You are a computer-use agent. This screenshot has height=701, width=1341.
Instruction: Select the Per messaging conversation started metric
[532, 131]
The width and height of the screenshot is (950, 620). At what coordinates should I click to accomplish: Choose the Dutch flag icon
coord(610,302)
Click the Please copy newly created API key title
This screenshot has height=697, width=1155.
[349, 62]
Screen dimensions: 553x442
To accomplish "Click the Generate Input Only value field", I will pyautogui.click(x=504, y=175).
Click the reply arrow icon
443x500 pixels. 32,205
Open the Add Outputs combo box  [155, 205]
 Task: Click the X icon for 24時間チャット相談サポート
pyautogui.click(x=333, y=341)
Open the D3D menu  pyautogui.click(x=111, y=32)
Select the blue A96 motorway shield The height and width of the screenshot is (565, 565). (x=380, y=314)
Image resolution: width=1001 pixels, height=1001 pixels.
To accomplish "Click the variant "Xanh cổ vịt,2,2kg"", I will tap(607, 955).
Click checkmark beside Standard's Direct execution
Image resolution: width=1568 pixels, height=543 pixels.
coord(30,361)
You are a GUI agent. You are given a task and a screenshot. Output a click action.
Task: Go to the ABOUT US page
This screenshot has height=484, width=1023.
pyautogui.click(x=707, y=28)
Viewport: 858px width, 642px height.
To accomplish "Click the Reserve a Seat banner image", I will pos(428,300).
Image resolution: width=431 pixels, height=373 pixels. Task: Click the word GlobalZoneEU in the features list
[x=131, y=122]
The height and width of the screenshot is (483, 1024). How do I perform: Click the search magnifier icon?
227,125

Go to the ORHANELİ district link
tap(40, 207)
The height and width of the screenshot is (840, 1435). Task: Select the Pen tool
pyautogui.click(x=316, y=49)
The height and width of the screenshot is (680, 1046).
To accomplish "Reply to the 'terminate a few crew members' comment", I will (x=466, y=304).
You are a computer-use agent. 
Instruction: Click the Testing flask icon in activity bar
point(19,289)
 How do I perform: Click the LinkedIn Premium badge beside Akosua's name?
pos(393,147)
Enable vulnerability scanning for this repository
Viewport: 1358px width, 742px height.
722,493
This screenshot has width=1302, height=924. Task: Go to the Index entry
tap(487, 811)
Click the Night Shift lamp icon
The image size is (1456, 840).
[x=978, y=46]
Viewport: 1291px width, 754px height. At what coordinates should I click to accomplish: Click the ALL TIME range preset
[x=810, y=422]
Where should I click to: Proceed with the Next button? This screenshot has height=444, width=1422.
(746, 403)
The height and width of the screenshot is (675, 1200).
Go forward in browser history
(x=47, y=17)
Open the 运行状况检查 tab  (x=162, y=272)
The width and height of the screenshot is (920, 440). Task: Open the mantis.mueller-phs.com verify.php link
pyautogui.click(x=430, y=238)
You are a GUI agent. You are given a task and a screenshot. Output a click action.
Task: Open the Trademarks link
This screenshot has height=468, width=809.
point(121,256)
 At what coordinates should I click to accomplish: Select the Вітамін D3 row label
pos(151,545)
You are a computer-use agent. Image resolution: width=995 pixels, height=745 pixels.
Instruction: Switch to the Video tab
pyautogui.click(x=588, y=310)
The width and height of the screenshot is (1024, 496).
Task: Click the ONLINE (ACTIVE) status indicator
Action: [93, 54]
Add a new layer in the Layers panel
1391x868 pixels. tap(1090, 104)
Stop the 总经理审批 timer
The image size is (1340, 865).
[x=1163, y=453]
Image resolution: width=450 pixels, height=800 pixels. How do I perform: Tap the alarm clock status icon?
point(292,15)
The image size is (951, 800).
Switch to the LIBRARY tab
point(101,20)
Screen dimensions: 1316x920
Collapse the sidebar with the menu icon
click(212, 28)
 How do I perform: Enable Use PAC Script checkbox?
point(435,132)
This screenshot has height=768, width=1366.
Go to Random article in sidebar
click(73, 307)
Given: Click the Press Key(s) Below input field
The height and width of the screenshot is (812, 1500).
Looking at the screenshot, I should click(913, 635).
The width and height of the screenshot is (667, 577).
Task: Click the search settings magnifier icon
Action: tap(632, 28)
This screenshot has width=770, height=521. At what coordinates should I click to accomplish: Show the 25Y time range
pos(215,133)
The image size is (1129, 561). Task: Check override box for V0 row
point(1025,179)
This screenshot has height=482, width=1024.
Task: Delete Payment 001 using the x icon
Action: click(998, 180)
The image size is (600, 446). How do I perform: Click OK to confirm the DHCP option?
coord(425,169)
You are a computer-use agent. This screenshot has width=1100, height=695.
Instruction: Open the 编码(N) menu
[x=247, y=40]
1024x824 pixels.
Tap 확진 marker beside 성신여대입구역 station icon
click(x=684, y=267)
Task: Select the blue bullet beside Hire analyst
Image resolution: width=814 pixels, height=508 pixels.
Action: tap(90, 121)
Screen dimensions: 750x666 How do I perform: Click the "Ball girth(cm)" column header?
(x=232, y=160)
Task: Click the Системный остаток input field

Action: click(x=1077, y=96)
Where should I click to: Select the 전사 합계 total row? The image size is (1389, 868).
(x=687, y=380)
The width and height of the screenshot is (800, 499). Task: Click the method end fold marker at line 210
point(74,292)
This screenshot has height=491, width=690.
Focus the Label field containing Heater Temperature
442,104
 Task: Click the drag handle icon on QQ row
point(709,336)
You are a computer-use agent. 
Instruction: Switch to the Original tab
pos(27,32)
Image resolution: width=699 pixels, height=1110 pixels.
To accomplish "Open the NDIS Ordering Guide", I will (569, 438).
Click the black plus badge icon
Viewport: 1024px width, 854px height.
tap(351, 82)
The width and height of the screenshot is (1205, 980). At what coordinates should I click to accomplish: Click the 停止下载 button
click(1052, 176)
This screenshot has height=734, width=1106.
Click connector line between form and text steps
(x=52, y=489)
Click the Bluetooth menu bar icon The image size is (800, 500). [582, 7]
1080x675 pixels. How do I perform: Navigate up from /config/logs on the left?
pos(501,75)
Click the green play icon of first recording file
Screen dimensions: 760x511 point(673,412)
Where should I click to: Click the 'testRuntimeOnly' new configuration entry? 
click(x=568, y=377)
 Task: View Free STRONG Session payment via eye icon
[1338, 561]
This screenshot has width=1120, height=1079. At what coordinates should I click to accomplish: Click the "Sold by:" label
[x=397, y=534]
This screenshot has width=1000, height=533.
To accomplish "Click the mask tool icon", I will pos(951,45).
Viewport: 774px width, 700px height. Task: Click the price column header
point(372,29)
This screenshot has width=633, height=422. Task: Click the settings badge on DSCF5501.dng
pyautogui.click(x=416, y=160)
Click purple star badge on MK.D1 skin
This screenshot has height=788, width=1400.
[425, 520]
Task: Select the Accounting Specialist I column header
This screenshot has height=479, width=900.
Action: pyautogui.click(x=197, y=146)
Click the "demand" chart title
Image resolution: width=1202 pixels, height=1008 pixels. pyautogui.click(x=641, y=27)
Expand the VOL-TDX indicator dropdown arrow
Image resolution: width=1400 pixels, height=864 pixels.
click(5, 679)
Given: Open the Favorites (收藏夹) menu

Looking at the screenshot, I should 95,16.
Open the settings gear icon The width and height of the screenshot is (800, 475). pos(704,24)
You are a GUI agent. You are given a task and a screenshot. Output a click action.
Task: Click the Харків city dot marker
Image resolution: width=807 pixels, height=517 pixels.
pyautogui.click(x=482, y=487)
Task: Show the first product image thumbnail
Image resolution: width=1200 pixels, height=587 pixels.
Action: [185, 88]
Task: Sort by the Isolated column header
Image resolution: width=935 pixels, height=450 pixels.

■ ■ ■ ■ ■ ■ ■

▶ _Activity_
Write the entries again, exactly as they stand.

▶ _Problem solution_
You are a computer-use agent. This screenshot has height=701, width=1341.
Instruction: Select the Per messaging conversation started metric
[532, 131]
The width and height of the screenshot is (950, 620). At what coordinates should I click to accomplish: Choose the Dutch flag icon
coord(610,302)
Click the Please copy newly created API key title
This screenshot has height=697, width=1155.
[349, 62]
Screen dimensions: 553x442
To accomplish "Click the Generate Input Only value field", I will pyautogui.click(x=504, y=175).
Click the reply arrow icon
443x500 pixels. 32,205
Open the Add Outputs combo box  [155, 205]
 Task: Click the X icon for 24時間チャット相談サポート
pyautogui.click(x=333, y=341)
Open the D3D menu  pyautogui.click(x=111, y=32)
Select the blue A96 motorway shield The height and width of the screenshot is (565, 565). (x=380, y=314)
Image resolution: width=1001 pixels, height=1001 pixels.
To accomplish "Click the variant "Xanh cổ vịt,2,2kg"", I will tap(607, 955).
Click checkmark beside Standard's Direct execution
Image resolution: width=1568 pixels, height=543 pixels.
coord(30,361)
You are a GUI agent. You are given a task and a screenshot. Output a click action.
Task: Go to the ABOUT US page
This screenshot has height=484, width=1023.
pyautogui.click(x=707, y=28)
Viewport: 858px width, 642px height.
To accomplish "Click the Reserve a Seat banner image", I will pos(428,300).
Image resolution: width=431 pixels, height=373 pixels. Task: Click the word GlobalZoneEU in the features list
[x=131, y=122]
The height and width of the screenshot is (483, 1024). How do I perform: Click the search magnifier icon?
227,125

Go to the ORHANELİ district link
tap(40, 207)
The height and width of the screenshot is (840, 1435). Task: Select the Pen tool
pyautogui.click(x=316, y=49)
The height and width of the screenshot is (680, 1046).
To accomplish "Reply to the 'terminate a few crew members' comment", I will (x=466, y=304).
You are a computer-use agent. 
Instruction: Click the Testing flask icon in activity bar
point(19,289)
 How do I perform: Click the LinkedIn Premium badge beside Akosua's name?
pos(393,147)
Enable vulnerability scanning for this repository
Viewport: 1358px width, 742px height.
722,493
This screenshot has width=1302, height=924. Task: Go to the Index entry
tap(487, 811)
Click the Night Shift lamp icon
The image size is (1456, 840).
[x=978, y=46]
Viewport: 1291px width, 754px height. At what coordinates should I click to accomplish: Click the ALL TIME range preset
[x=810, y=422]
Where should I click to: Proceed with the Next button? This screenshot has height=444, width=1422.
(746, 403)
The height and width of the screenshot is (675, 1200).
Go forward in browser history
(x=47, y=17)
Open the 运行状况检查 tab  (x=162, y=272)
The width and height of the screenshot is (920, 440). Task: Open the mantis.mueller-phs.com verify.php link
pyautogui.click(x=430, y=238)
You are a GUI agent. You are given a task and a screenshot. Output a click action.
Task: Open the Trademarks link
This screenshot has height=468, width=809.
point(121,256)
 At what coordinates should I click to accomplish: Select the Вітамін D3 row label
pos(151,545)
You are a computer-use agent. Image resolution: width=995 pixels, height=745 pixels.
Instruction: Switch to the Video tab
pyautogui.click(x=588, y=310)
The width and height of the screenshot is (1024, 496).
Task: Click the ONLINE (ACTIVE) status indicator
Action: [93, 54]
Add a new layer in the Layers panel
1391x868 pixels. tap(1090, 104)
Stop the 总经理审批 timer
The image size is (1340, 865).
[x=1163, y=453]
Image resolution: width=450 pixels, height=800 pixels. How do I perform: Tap the alarm clock status icon?
point(292,15)
The image size is (951, 800).
Switch to the LIBRARY tab
point(101,20)
Screen dimensions: 1316x920
Collapse the sidebar with the menu icon
click(212, 28)
 How do I perform: Enable Use PAC Script checkbox?
point(435,132)
This screenshot has height=768, width=1366.
Go to Random article in sidebar
click(73, 307)
Given: Click the Press Key(s) Below input field
The height and width of the screenshot is (812, 1500).
Looking at the screenshot, I should click(913, 635).
The width and height of the screenshot is (667, 577).
Task: Click the search settings magnifier icon
Action: tap(632, 28)
This screenshot has width=770, height=521. At what coordinates should I click to accomplish: Show the 25Y time range
pos(215,133)
The image size is (1129, 561). Task: Check override box for V0 row
point(1025,179)
This screenshot has height=482, width=1024.
Task: Delete Payment 001 using the x icon
Action: click(998, 180)
The image size is (600, 446). How do I perform: Click OK to confirm the DHCP option?
coord(425,169)
You are a computer-use agent. This screenshot has width=1100, height=695.
Instruction: Open the 编码(N) menu
[x=247, y=40]
1024x824 pixels.
Tap 확진 marker beside 성신여대입구역 station icon
click(x=684, y=267)
Task: Select the blue bullet beside Hire analyst
Image resolution: width=814 pixels, height=508 pixels.
Action: tap(90, 121)
Screen dimensions: 750x666 How do I perform: Click the "Ball girth(cm)" column header?
(x=232, y=160)
Task: Click the Системный остаток input field

Action: click(x=1077, y=96)
Where should I click to: Select the 전사 합계 total row? The image size is (1389, 868).
(x=687, y=380)
The width and height of the screenshot is (800, 499). Task: Click the method end fold marker at line 210
point(74,292)
This screenshot has height=491, width=690.
Focus the Label field containing Heater Temperature
442,104
 Task: Click the drag handle icon on QQ row
point(709,336)
You are a computer-use agent. 
Instruction: Switch to the Original tab
pos(27,32)
Image resolution: width=699 pixels, height=1110 pixels.
To accomplish "Open the NDIS Ordering Guide", I will (569, 438).
Click the black plus badge icon
Viewport: 1024px width, 854px height.
tap(351, 82)
The width and height of the screenshot is (1205, 980). At what coordinates should I click to accomplish: Click the 停止下载 button
click(1052, 176)
This screenshot has height=734, width=1106.
Click connector line between form and text steps
(x=52, y=489)
Click the Bluetooth menu bar icon The image size is (800, 500). [582, 7]
1080x675 pixels. How do I perform: Navigate up from /config/logs on the left?
pos(501,75)
Click the green play icon of first recording file
Screen dimensions: 760x511 point(673,412)
Where should I click to: Click the 'testRuntimeOnly' new configuration entry? 
click(x=568, y=377)
 Task: View Free STRONG Session payment via eye icon
[1338, 561]
This screenshot has width=1120, height=1079. At what coordinates should I click to accomplish: Click the "Sold by:" label
[x=397, y=534]
This screenshot has width=1000, height=533.
To accomplish "Click the mask tool icon", I will pos(951,45).
Viewport: 774px width, 700px height. Task: Click the price column header
point(372,29)
This screenshot has width=633, height=422. Task: Click the settings badge on DSCF5501.dng
pyautogui.click(x=416, y=160)
Click purple star badge on MK.D1 skin
This screenshot has height=788, width=1400.
[425, 520]
Task: Select the Accounting Specialist I column header
This screenshot has height=479, width=900.
Action: pyautogui.click(x=197, y=146)
Click the "demand" chart title
Image resolution: width=1202 pixels, height=1008 pixels. pyautogui.click(x=641, y=27)
Expand the VOL-TDX indicator dropdown arrow
Image resolution: width=1400 pixels, height=864 pixels.
click(5, 679)
Given: Open the Favorites (收藏夹) menu

Looking at the screenshot, I should 95,16.
Open the settings gear icon The width and height of the screenshot is (800, 475). pos(704,24)
You are a GUI agent. You are given a task and a screenshot. Output a click action.
Task: Click the Харків city dot marker
Image resolution: width=807 pixels, height=517 pixels.
pyautogui.click(x=482, y=487)
Task: Show the first product image thumbnail
Image resolution: width=1200 pixels, height=587 pixels.
Action: [185, 88]
Task: Sort by the Isolated column header
Image resolution: width=935 pixels, height=450 pixels.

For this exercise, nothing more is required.